Work to complete
Return the following entries exactly, word for word.

%%

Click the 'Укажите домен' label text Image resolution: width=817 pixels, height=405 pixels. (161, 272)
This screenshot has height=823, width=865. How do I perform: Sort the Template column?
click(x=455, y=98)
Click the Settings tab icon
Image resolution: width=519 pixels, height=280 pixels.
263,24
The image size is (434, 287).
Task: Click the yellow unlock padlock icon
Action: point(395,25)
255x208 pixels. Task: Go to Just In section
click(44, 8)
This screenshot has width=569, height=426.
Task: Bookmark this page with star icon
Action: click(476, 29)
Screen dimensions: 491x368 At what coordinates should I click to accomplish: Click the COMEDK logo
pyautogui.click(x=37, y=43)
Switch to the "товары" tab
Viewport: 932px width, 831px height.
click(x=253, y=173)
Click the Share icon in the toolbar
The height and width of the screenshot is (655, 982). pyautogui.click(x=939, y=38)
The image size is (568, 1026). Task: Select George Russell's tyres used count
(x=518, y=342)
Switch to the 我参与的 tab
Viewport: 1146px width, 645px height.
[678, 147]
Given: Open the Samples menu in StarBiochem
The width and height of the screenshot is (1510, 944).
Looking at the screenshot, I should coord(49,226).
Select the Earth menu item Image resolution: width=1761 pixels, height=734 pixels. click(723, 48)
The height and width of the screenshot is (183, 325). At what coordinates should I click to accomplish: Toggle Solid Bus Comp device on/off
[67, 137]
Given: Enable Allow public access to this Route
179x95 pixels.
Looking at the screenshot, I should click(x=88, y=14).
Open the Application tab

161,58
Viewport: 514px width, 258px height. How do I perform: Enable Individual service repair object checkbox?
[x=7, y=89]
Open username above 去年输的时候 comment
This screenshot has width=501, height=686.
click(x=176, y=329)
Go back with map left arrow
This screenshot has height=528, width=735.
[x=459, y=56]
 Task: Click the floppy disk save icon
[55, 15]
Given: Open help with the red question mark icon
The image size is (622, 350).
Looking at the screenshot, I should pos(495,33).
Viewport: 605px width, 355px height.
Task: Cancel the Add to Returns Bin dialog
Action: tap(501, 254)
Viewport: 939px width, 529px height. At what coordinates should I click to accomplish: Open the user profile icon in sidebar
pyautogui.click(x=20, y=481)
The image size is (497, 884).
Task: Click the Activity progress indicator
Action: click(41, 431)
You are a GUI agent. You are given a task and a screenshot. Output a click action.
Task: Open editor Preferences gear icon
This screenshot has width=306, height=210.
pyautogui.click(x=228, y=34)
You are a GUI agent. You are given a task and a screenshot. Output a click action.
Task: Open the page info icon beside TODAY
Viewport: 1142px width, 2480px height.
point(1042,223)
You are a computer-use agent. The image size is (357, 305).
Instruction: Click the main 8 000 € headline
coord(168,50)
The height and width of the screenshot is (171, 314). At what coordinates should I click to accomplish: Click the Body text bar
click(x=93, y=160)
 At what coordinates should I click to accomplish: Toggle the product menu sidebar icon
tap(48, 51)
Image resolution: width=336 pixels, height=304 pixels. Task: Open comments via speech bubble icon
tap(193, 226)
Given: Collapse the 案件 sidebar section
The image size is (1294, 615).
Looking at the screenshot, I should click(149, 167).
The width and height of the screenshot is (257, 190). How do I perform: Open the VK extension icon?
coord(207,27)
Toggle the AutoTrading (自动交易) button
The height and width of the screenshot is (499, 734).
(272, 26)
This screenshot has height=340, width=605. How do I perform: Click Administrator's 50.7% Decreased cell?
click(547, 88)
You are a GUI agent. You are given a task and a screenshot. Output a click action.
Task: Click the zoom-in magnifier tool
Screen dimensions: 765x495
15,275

%%

Solution below
Click the 'Укажите домен' label text Image resolution: width=817 pixels, height=405 pixels. (161, 272)
This screenshot has height=823, width=865. How do I perform: Sort the Template column?
click(x=455, y=98)
Click the Settings tab icon
Image resolution: width=519 pixels, height=280 pixels.
263,24
The image size is (434, 287).
Task: Click the yellow unlock padlock icon
Action: point(395,25)
255x208 pixels. Task: Go to Just In section
click(44, 8)
This screenshot has width=569, height=426.
Task: Bookmark this page with star icon
Action: click(476, 29)
Screen dimensions: 491x368 At what coordinates should I click to accomplish: Click the COMEDK logo
pyautogui.click(x=37, y=43)
Switch to the "товары" tab
Viewport: 932px width, 831px height.
click(x=253, y=173)
Click the Share icon in the toolbar
The height and width of the screenshot is (655, 982). pyautogui.click(x=939, y=38)
The image size is (568, 1026). Task: Select George Russell's tyres used count
(x=518, y=342)
Switch to the 我参与的 tab
Viewport: 1146px width, 645px height.
[678, 147]
Given: Open the Samples menu in StarBiochem
The width and height of the screenshot is (1510, 944).
Looking at the screenshot, I should coord(49,226).
Select the Earth menu item Image resolution: width=1761 pixels, height=734 pixels. click(723, 48)
The height and width of the screenshot is (183, 325). At what coordinates should I click to accomplish: Toggle Solid Bus Comp device on/off
[67, 137]
Given: Enable Allow public access to this Route
179x95 pixels.
Looking at the screenshot, I should click(x=88, y=14).
Open the Application tab

161,58
Viewport: 514px width, 258px height. How do I perform: Enable Individual service repair object checkbox?
[x=7, y=89]
Open username above 去年输的时候 comment
This screenshot has width=501, height=686.
click(x=176, y=329)
Go back with map left arrow
This screenshot has height=528, width=735.
[x=459, y=56]
 Task: Click the floppy disk save icon
[55, 15]
Given: Open help with the red question mark icon
The image size is (622, 350).
Looking at the screenshot, I should pos(495,33).
Viewport: 605px width, 355px height.
Task: Cancel the Add to Returns Bin dialog
Action: tap(501, 254)
Viewport: 939px width, 529px height. At what coordinates should I click to accomplish: Open the user profile icon in sidebar
pyautogui.click(x=20, y=481)
The image size is (497, 884).
Task: Click the Activity progress indicator
Action: click(41, 431)
You are a GUI agent. You are given a task and a screenshot. Output a click action.
Task: Open editor Preferences gear icon
This screenshot has width=306, height=210.
pyautogui.click(x=228, y=34)
You are a GUI agent. You are given a task and a screenshot. Output a click action.
Task: Open the page info icon beside TODAY
Viewport: 1142px width, 2480px height.
point(1042,223)
You are a computer-use agent. The image size is (357, 305).
Instruction: Click the main 8 000 € headline
coord(168,50)
The height and width of the screenshot is (171, 314). At what coordinates should I click to accomplish: Click the Body text bar
click(x=93, y=160)
 At what coordinates should I click to accomplish: Toggle the product menu sidebar icon
tap(48, 51)
Image resolution: width=336 pixels, height=304 pixels. Task: Open comments via speech bubble icon
tap(193, 226)
Given: Collapse the 案件 sidebar section
The image size is (1294, 615).
Looking at the screenshot, I should click(149, 167).
The width and height of the screenshot is (257, 190). How do I perform: Open the VK extension icon?
coord(207,27)
Toggle the AutoTrading (自动交易) button
The height and width of the screenshot is (499, 734).
(272, 26)
This screenshot has height=340, width=605. How do I perform: Click Administrator's 50.7% Decreased cell?
click(547, 88)
You are a GUI agent. You are given a task and a screenshot. Output a click action.
Task: Click the zoom-in magnifier tool
Screen dimensions: 765x495
15,275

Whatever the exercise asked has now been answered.